USTR requests that commenters specifically address whether imposing duties on a particular subheading listed in Annex C would be practicable or effective to obtain the elimination of China’s acts, policies and practices, and whether maintaining or imposing additional duties on a particular product listed in Annex C would cause disproportionate economic harm to U.S. interests, including small or medium size businesses and consumers.

Consider Providing Comment and Making Exclusion Requests

All importers and users of additional products proposed for Section 301 tariffs should consider providing comments to USTR. Submission of comments can be effective in reducing the scope of the proposed tariffs. After consideration of comments in its initial review, USTR removed 515 tariff subheadings from the initial list of 1,333 proposed to be subject to the Section 301 tariffs.
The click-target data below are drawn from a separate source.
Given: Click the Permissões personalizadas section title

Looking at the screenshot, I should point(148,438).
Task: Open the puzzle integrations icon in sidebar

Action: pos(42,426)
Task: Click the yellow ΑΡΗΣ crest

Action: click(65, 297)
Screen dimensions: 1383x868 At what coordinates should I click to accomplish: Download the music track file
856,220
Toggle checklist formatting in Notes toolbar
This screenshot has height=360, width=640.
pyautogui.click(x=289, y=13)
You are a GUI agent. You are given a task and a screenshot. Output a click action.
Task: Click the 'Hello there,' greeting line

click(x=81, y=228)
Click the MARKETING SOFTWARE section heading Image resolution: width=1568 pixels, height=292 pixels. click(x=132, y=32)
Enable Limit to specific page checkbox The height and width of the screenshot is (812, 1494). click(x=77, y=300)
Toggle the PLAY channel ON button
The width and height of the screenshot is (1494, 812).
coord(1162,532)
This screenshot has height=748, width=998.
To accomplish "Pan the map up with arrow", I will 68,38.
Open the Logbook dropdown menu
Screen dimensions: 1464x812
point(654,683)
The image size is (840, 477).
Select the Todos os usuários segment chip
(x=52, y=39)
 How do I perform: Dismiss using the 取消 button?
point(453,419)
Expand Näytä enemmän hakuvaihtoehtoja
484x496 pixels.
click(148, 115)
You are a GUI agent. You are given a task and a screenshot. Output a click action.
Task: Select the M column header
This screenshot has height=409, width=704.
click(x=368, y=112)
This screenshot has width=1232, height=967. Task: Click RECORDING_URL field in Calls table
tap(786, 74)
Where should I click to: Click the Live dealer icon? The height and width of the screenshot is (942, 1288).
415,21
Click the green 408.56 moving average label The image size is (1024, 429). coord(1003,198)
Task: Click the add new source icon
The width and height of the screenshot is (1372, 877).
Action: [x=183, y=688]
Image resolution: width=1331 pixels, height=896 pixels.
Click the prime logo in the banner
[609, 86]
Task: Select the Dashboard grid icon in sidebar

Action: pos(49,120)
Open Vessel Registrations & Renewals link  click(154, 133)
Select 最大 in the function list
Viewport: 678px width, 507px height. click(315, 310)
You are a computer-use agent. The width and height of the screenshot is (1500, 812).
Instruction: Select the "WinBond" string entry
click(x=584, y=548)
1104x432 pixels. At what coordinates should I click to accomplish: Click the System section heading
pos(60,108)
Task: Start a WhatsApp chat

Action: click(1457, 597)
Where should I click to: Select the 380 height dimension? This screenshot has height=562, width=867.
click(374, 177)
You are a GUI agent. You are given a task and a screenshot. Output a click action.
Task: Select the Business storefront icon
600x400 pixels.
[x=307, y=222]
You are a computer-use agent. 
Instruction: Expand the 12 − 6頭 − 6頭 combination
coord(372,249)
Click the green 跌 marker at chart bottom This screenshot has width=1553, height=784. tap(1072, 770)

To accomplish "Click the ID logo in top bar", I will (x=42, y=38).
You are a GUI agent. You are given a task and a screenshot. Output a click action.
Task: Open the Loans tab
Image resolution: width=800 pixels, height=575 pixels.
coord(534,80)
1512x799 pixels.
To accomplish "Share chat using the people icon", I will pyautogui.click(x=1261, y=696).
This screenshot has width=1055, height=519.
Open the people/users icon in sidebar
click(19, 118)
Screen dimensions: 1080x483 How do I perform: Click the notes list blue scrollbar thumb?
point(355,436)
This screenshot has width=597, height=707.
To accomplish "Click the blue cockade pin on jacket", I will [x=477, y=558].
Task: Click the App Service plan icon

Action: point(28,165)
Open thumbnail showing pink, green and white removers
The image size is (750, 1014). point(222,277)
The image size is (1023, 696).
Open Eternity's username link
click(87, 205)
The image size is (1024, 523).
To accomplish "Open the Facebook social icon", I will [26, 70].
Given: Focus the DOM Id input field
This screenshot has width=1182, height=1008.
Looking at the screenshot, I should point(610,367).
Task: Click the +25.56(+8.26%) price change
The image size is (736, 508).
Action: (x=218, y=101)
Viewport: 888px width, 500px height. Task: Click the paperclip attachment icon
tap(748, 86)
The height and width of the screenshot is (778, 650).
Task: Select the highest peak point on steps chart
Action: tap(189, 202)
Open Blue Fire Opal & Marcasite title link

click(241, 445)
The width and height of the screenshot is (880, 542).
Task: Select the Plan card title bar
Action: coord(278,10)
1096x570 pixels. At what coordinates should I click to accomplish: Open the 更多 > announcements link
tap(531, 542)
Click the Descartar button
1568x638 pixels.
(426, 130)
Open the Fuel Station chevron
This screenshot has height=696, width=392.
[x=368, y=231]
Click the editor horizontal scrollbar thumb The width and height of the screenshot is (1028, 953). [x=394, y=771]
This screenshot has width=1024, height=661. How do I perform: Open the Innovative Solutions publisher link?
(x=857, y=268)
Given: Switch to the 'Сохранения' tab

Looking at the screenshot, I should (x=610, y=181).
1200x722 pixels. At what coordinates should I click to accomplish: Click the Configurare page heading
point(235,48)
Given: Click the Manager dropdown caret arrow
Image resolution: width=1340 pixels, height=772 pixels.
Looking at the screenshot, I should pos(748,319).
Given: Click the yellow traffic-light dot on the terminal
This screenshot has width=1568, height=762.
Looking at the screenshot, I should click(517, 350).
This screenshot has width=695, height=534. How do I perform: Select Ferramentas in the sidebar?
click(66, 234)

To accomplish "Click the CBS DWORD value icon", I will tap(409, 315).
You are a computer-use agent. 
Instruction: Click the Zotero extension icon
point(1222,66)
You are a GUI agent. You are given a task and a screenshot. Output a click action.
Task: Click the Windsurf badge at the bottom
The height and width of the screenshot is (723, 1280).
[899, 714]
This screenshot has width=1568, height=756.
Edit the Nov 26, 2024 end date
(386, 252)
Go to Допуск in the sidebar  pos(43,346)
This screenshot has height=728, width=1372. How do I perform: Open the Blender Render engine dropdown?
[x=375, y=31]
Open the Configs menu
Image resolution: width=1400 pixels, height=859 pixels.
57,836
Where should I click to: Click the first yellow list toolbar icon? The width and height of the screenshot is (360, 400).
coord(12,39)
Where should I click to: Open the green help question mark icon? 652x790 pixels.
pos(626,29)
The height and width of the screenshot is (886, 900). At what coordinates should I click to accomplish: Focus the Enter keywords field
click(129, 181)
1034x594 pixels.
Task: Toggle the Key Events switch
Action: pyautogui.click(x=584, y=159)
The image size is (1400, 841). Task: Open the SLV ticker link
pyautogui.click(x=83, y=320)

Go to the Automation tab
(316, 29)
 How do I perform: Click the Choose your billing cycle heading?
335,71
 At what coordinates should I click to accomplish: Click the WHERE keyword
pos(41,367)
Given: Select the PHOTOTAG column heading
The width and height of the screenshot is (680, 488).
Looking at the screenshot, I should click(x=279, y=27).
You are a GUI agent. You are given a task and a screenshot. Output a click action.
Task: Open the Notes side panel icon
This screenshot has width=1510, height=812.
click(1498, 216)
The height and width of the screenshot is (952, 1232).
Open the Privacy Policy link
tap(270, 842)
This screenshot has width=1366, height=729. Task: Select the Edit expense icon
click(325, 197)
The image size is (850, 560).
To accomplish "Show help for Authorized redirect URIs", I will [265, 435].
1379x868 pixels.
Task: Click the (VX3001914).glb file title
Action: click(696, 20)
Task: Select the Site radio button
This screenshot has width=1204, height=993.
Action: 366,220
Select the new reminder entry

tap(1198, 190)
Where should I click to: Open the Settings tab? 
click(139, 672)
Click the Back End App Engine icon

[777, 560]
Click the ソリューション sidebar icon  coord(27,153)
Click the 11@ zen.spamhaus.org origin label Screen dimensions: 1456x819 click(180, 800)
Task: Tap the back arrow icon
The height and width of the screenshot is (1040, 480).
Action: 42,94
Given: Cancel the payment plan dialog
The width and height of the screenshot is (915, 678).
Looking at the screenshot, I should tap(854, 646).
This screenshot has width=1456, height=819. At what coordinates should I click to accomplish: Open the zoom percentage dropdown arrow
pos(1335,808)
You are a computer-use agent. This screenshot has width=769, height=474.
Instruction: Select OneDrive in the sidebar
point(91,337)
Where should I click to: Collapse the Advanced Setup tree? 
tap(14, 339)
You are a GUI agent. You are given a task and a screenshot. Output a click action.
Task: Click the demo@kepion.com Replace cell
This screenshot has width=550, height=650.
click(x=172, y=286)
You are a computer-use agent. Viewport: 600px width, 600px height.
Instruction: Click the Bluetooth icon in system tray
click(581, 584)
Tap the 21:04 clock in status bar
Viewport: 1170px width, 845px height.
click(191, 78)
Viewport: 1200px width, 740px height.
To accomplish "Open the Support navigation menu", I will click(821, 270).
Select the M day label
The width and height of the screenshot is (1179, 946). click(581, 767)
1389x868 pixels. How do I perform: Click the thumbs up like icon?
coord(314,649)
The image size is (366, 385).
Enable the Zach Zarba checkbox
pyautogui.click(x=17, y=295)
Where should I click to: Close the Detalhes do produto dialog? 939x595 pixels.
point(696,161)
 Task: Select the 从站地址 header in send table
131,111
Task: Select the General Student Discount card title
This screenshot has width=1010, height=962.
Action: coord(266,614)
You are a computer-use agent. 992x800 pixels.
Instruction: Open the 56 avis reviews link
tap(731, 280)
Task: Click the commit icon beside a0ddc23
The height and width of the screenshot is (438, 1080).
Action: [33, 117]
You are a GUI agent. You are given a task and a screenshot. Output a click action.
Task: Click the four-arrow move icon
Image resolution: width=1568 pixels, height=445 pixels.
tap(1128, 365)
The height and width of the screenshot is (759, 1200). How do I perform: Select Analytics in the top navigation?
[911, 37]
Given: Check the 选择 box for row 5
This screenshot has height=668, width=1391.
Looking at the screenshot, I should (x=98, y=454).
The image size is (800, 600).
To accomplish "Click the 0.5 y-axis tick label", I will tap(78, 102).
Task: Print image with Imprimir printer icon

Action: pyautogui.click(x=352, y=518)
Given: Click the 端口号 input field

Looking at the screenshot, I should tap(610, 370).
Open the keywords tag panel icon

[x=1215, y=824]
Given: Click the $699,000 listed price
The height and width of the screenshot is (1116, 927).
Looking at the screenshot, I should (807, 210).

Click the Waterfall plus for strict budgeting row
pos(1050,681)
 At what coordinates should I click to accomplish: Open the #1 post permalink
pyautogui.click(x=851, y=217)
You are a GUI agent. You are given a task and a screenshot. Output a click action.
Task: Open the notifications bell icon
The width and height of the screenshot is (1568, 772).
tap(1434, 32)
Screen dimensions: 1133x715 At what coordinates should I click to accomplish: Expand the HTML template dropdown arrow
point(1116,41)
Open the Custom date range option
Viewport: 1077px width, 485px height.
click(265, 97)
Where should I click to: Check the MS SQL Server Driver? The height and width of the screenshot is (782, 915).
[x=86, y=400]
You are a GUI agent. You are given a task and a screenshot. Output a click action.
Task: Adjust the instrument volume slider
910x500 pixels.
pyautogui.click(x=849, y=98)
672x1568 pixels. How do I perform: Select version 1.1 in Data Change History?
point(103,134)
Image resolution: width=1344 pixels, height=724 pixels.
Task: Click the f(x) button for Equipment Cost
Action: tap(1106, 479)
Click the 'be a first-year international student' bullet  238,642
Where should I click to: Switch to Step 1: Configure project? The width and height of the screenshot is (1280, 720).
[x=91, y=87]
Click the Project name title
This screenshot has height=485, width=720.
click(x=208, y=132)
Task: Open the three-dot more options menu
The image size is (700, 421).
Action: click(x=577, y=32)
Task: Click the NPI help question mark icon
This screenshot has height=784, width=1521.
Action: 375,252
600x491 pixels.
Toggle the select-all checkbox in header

While we wait for the Section 301 exclusion procedures to be announced, importers and users of products subject to the first phase of tariffs on July 6 should also consider whether there might be grounds for exclusion based on factors similar to those noted by interested persons in USTR’s initial Section 301 review or similar to those grounds established by the Commerce Department for Section 232 tariffs. Compiling tangible support for an exclusion request now will help expedite the filing process once the applicable procedures are announced.

What's Next? 

China has threatened to retaliate with its own tariffs if the U.S. proceeds with the first phase of Section 301 tariffs. Those tariffs would be imposed on 545 U.S. products having an annual trade value equivalent to the value of the Section 301 tariffs. In response, President Trump has directed USTR to identify additional Chinese goods with a value of $200 billion that would be subject to an additional 10% tariff. The President has indicated that, if China retaliates against that action with additional tariffs, the retaliation will be met by more tariffs on additional Chinese goods having a value of $200 billion, potentially exposing Chinese goods with a total value of $450 billion to Section 301 tariffs.